Stored data:
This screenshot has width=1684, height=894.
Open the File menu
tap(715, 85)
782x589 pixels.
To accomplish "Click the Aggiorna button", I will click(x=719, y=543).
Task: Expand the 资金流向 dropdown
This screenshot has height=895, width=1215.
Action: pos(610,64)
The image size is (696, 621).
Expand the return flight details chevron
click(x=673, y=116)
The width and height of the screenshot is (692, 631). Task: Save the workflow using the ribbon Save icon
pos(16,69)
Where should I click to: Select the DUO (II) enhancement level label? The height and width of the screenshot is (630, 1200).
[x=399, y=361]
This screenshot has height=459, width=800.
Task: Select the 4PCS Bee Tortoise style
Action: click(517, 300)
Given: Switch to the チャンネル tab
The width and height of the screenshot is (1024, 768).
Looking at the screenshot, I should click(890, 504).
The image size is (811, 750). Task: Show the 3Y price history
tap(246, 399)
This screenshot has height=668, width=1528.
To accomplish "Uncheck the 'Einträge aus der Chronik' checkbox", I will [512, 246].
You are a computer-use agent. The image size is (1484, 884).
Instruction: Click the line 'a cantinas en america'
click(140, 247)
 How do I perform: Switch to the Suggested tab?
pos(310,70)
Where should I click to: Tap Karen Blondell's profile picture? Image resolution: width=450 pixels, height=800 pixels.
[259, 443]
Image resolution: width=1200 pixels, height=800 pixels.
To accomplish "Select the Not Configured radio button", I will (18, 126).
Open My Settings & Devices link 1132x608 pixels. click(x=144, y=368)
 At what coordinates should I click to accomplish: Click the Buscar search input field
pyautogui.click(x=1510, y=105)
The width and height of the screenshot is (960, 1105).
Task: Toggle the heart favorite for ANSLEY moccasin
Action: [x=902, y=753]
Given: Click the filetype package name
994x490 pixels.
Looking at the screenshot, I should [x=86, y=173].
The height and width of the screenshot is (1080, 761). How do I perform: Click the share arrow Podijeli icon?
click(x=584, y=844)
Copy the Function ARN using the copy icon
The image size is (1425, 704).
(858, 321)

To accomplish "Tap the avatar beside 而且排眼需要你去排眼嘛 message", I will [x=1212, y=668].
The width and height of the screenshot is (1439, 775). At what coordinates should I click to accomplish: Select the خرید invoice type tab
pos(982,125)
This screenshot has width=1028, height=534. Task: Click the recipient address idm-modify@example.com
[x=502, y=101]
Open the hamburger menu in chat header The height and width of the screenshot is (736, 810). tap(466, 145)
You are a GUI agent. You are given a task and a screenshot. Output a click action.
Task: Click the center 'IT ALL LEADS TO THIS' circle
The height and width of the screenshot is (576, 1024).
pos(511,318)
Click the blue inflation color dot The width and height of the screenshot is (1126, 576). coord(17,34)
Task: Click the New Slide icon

→ **WORK REQUEST**:
Beginning at the line above with "Where should I click to: Select" and finishing at the line with "You are a computer-use", return each line exactly and return nothing else.

→ **ANSWER**:
Where should I click to: Select the DUO (II) enhancement level label? The height and width of the screenshot is (630, 1200).
[x=399, y=361]
This screenshot has height=459, width=800.
Task: Select the 4PCS Bee Tortoise style
Action: click(517, 300)
Given: Switch to the チャンネル tab
The width and height of the screenshot is (1024, 768).
Looking at the screenshot, I should click(890, 504).
The image size is (811, 750). Task: Show the 3Y price history
tap(246, 399)
This screenshot has height=668, width=1528.
To accomplish "Uncheck the 'Einträge aus der Chronik' checkbox", I will [512, 246].
You are a computer-use agent. The image size is (1484, 884).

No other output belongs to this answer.